I thought I would come to Ecuador and avoid, at least one more year, of working in an office. Wrong.
Damian House is in a real struggle right now to stay open. Money is really tight. And they just laid off most of their staff, so there is a lot of freedom to bring my ideas to the table. I am currently writing up a newsletter, going into Guayaquil and working with a printer to finalize the product. It is really exciting because I have the opportunity to write their story. All that descriptive writing in college is paying off. Right now, me and Laura are writing the story of how Damien House started- we are interviewing those who were there from the start. We are describing the transformation that took place at the abandoned hospital wing. We hope to finish soon and I will post that story AS SOON as it is ready. After the newsletter, I have a lot more ideas for office work like re-doing the website (which is so key), and creating a blog for the foundation. Though I am jammed packed with office work, I feel that it is going to pay off for my organization.
As far as Semillas- It couldnt be better. I am at the point where the mob of kids, has become a group of children with names and personalities (for better or worse). I have a feel for who they are and my role in their lives. I am at the point where any anxiety about not being able to speak Spanish is gone- I have come to accept that there will always be words I can´t understand- why worry about the shit that you cannot control? I must admit, it does make me wake up a little but earlier in the mornings to go over verb tenses and vocab.

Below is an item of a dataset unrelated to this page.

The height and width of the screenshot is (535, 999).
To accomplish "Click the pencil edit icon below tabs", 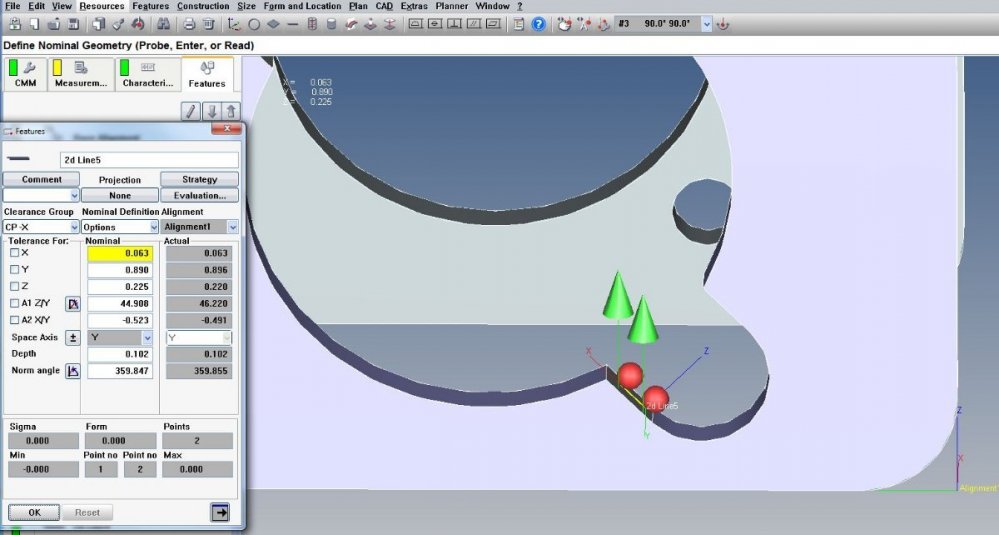I will (x=191, y=111).
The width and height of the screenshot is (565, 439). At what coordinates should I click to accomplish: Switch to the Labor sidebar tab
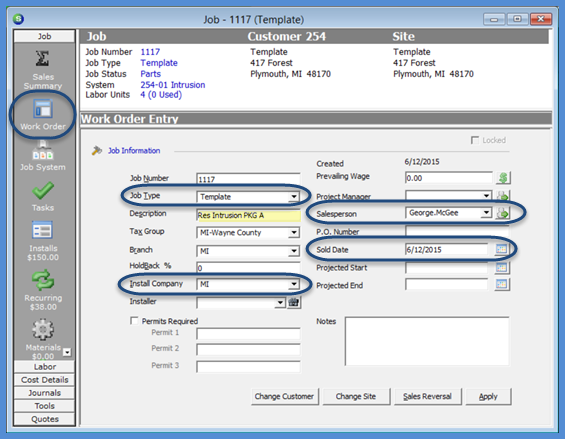45,367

I am starting to get into a rythym here, which is really nice. I have come to expect garbage fires, little children wrapping themselves around my feet and expecting a free ride (step by step), getting turned around on a walk home at night because there are 15 dogs in a street barking at me. I have come to expect women to breast feed in public- whether it is the lady who I am buying fruit from, sitting next to me on the bus (this morning), or on the motorcycle next to my bus (yes father driving, baby in between, mother in back, breast feeding). Actually the last one did surprise me, but for the most part, I have learned to expect the unexpected. I really never knew what that phrase meant until this experience.